— START Excerpt —

But over the course of the last week, the press has gone from reporting anonymous DOJ scoops, to noting how later DOJ claims conflicted with that scoop, to outright debunking of Barr (even if they’re not yet treating him as the consistent liar they recognize Trump to be).

On Tuesday, WaPo had a scoop citing an anonymous DOJ official stating that Barr personally ordered the attack on protestors, perhaps an effort to shift the focus from Trump.

Attorney General William P. Barr personally ordered law enforcement officials to clear the streets around Lafayette Square just before President Trump spoke Monday, a Justice Department official said, a directive that prompted a show of aggression against a crowd of largely peaceful protesters, drawing widespread condemnation.

The claim took the heat off of President Trump.

In a presser on Thursday, Barr offered a more elaborate explanation. He claimed he made the decision to move the perimeter around the White House on Trump’s orders — to protect the White House from protestors — before the arrival of protestors on Monday.

On Monday, the president asked me to coordinate the various federal law enforcement agencies, not only the multiple department of justice agencies, but also other agencies such as those in the Department of Homeland Security. So we had a coordinated response and worked with the National Guard and also with the DC police. That morning, we decided that we needed more of a buffer to protect the White House and to protect our agents and secret service personnel who could be reached by projectiles from H Street. I made the decision that we would try to move our perimeter northward by a block to provide this additional protection. And later at 2:00 on Monday, I met with all the various law enforcement agencies and we set our tactical plan. And that plan involve moving our perimeter a block North to I Street. It was our hope to be able to do that relatively quickly before many demonstrators appeared that day.

Unfortunately, because of the difficulty in getting appropriate units into place, by the time they were able to move our perimeter up to I street, a large number of protestors had assembled on H Street. There were projectiles being thrown and the group was becoming increasingly unruly. And the operation to what… They were asked to three times if they would move back one block, they refused. And we proceeded to move our perimeter out to I Street.

In the same presser, he claimed that he saw “instigators” before the move to push them back, thereby claiming both advance planning but also an imminent threat.

I think one of the difficulties is that while there are peaceful demonstrators and participants in these protests, the instigators, those committed to violence, basically shield themselves by going among them and carrying out acts of violence. I saw the projectiles on Monday when I went to Lafayette Park to look at the situation. And as one of the officials said, he pointed out various knots of people where the projectiles were coming from and we could see… and it was a lot of demonstrators. And it’s hard to know exactly where they’re coming from. Frequently, these things are thrown from the rear of the demonstration, but we could not continue to protect the federal property involved and protect the safety of our agents with such a tight perimeter. And so our object was to move it out by one block. Next question, please.

— END Excerpt —

### Task list
1 - Return the passage of the Lafayette Square excerpt from "But over the" to "of President Trump.", copied word for word.
2 - Name every day of the week mentioned in the Lafayette Square excerpt.
The listing is separate material with no connection to the Lafayette Square excerpt.

— START Data lines —

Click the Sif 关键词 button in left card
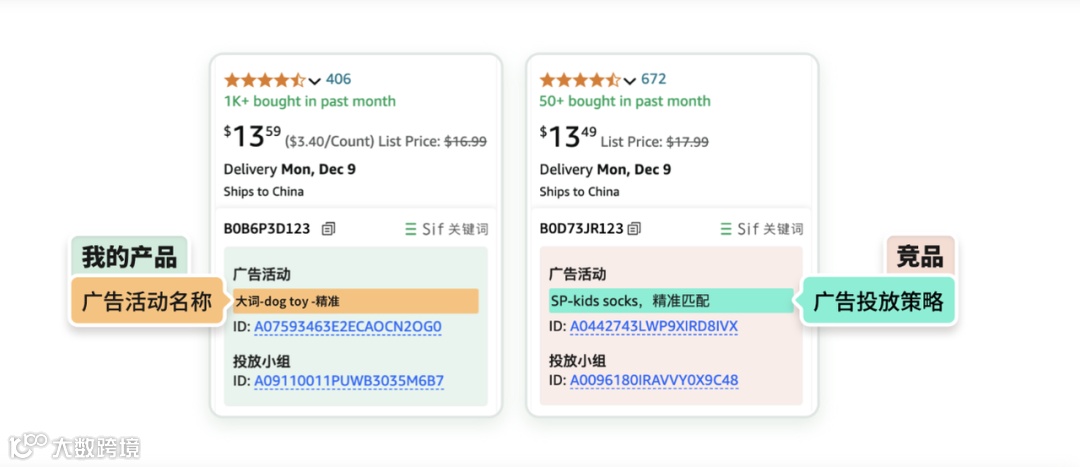447,229
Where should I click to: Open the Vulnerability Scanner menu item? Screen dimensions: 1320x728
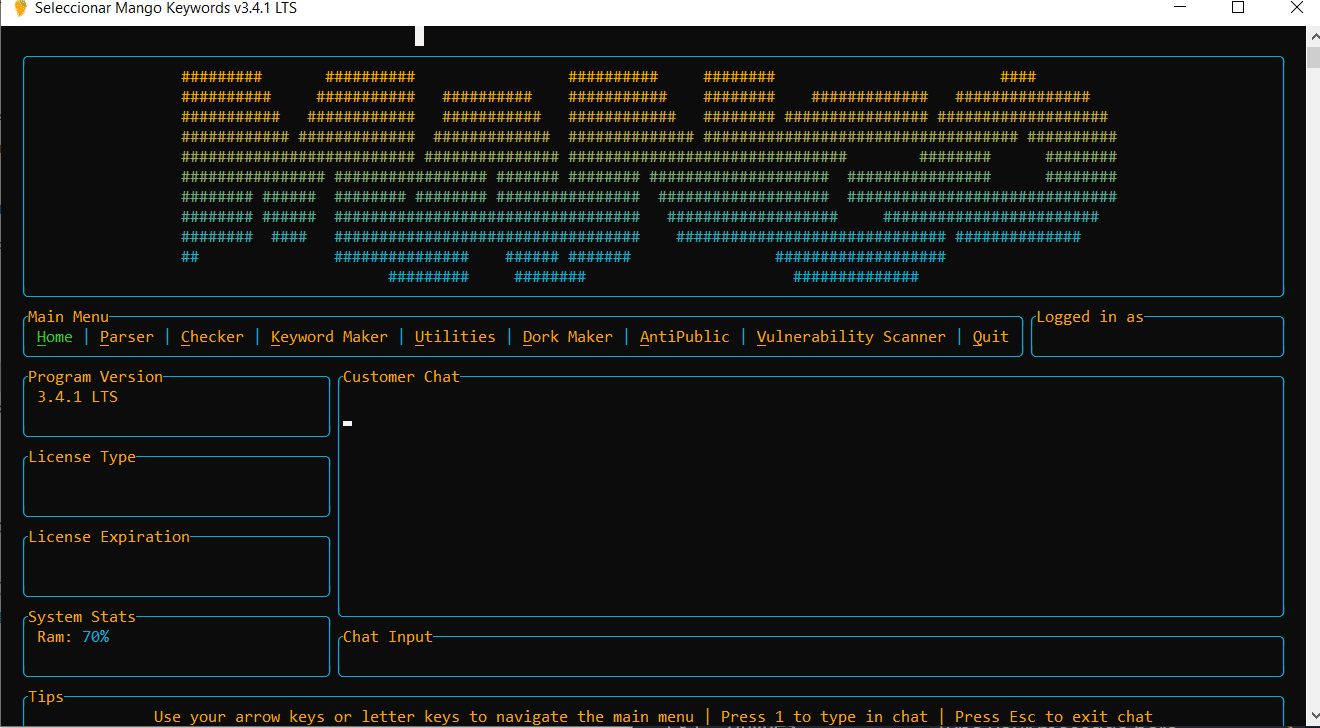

— END Data lines —

### Solved tasks
1 -
But over the course of the last week, the press has gone from reporting anonymous DOJ scoops, to noting how later DOJ claims conflicted with that scoop, to outright debunking of Barr (even if they’re not yet treating him as the consistent liar they recognize Trump to be).

On Tuesday, WaPo had a scoop citing an anonymous DOJ official stating that Barr personally ordered the attack on protestors, perhaps an effort to shift the focus from Trump.

Attorney General William P. Barr personally ordered law enforcement officials to clear the streets around Lafayette Square just before President Trump spoke Monday, a Justice Department official said, a directive that prompted a show of aggression against a crowd of largely peaceful protesters, drawing widespread condemnation.

The claim took the heat off of President Trump.

2 - Tuesday, Monday, Thursday